SELECTED PASSAGE -
------------

(For reading in Chinese, please scroll down to the end of the English text.)
(For international readers, allow me to explain: I am an American but I have lived in China since 2004. My city of Chongqing, often abbreviated as CQ, is pronounced Chong Ching to rhyme with Wrong Ring. CQ is a megacity of 30 million people in south-central China, on the Yangtze River. I’ve come a long, long way – 13 time zones to be exact – from my original home town of Rolla, Missouri, on the Little Dry Fork creek.)
I have a friend who recently returned from an extended trip. Over a long lunch, we talked about events that had occurred in our lives since the last time we met and, even more interesting, what we had learned from our experiences. It was a very pleasant lunch with the additional, non-caloric benefits of some entertaining new stories.
Some of those stories, however, set me to thinking. Afterwards, I thought a bit more about the stories of relationships and the repeating patterns we can see – especially in the rearview mirror of hindsight. In cars, if certain areas not being visible from the driver’s seat, we call those parts of his view “blind spots”. In case of an accident, the driver can honestly say he couldn’t see what was in his blind spot.
Let’s consider relationships in that light. What if some of our relationship choices could be explained by the concept of blind spots? What if some individuals have psychological blind spots that cause them to have repeating unsuccessful relationship – some of them real disasters? These are patterns they simply cannot see, even though they may be clear to others. Blind spots.
Some people seem doomed to repeat certain errors in their personal relationships. They make the same mistakes over and over, just with a different partner each time. When something happens once, it may be simply bad luck or a poorly considered decision. However, when the pattern is repeated several times, the onus falls on them, the poor-decision maker. They – not the partners they have chosen – are the primary cause of the disaster.

------------

RECORD LIST -
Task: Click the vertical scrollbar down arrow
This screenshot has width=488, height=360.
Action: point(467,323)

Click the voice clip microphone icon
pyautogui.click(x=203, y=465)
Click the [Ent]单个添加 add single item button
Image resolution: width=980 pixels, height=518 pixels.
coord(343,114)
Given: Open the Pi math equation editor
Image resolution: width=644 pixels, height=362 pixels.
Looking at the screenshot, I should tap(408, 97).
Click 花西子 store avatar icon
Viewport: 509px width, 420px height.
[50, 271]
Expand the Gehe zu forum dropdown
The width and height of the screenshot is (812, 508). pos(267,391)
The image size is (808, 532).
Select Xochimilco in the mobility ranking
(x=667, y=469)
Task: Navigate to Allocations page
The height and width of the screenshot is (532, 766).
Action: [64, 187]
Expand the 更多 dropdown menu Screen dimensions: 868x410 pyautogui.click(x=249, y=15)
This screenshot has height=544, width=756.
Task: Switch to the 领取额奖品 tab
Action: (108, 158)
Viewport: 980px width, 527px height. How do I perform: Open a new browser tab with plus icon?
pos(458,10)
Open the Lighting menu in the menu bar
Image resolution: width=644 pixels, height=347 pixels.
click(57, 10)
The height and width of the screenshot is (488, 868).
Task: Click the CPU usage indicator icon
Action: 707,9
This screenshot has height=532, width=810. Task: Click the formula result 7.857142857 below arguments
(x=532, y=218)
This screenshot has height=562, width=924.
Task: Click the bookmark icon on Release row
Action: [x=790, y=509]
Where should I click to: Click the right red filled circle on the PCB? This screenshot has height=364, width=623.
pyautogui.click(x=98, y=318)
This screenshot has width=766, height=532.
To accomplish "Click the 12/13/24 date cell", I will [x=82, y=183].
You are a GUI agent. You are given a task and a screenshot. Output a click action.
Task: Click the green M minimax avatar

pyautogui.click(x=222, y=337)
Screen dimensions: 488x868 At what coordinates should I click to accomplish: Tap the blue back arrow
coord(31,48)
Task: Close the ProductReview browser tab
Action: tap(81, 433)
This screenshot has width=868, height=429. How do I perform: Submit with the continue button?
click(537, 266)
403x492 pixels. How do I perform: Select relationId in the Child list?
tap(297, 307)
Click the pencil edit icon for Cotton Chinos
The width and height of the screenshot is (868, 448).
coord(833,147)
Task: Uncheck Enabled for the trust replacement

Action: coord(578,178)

------------

ACTIONS TO TAKE -
(a) Answer these questions about the essay on relationship blind spots:
(i) How many time zones lie between Chongqing and the writer's original home town?
(ii) On which river is Chongqing located?
(iii) What term is used for parts of a driver's view that can't be seen from the driver's seat?
(b) Resume the essay on relationship blind spots after its final sentence.
The material was taken from a different source than the text.

ANSWERS PER TASK -
(a)
(i) 13
(ii) The Yangtze River
(iii) Blind spots

(b)
Many of the horrendously embarrassing relationship errors we make – then repeat, then repeat again, then repeat yet again – are the result of psychological blind spots. We just don’t see the trouble coming, even though our friends may try to warn us. Even more tragic, after we clean up the mess and we earnestly declare that we learned from the experience and we won’t make that mistake again, very often, we soon do make that same mistake. We do exactly the same thing but in a new relationship.
Smart people can make some very un-smart choices. It’s like they have a psychological blind spot; they simply cannot see the errors they are making in this area of their life. (Not me, of course. I’m too smart to do something that self-destructive.) In finding a new partner, those smart people don’t change. They unconsciously choose to ignore the fundamental law of the relationship universe: If you keep doing the same old thing, you’re going to keep getting the same old results.
How we human beings find love is one of the great mysteries of life. As soon as they approach maturity, most people immediately begin seeking a mate. We all begin looking for Mr. Right or Ms. Right. It becomes a top priority, consuming inordinate amounts of time, money, and attention. Inevitably, as in every new skill, people make mistakes in the process of struggling up the learning curve. In the process, almost everyone makes a few bad choices. That perfectly wonderful Mr. Right or Ms. Right turns out to be less wonderful. Normal enough. Something they did or some quality in the other person made it inevitable. A few people, though, go right back into the relationship search and engage in exactly the same pattern that caused their first downfall.
Inexplicably, however, some people just don’t seem to learn from their experiences. They fail the relationship test over and over. These tragedies are the results of their personal psycholoigical blind spots. They remain ignorant of what is glaringly obvious to the people around them. Even when warned by concerned friends, they assure the friends (and themselves), “This time will be different. I’ve learned what not to do.” Famous last words. Sadly, we cannot see what we cannot see.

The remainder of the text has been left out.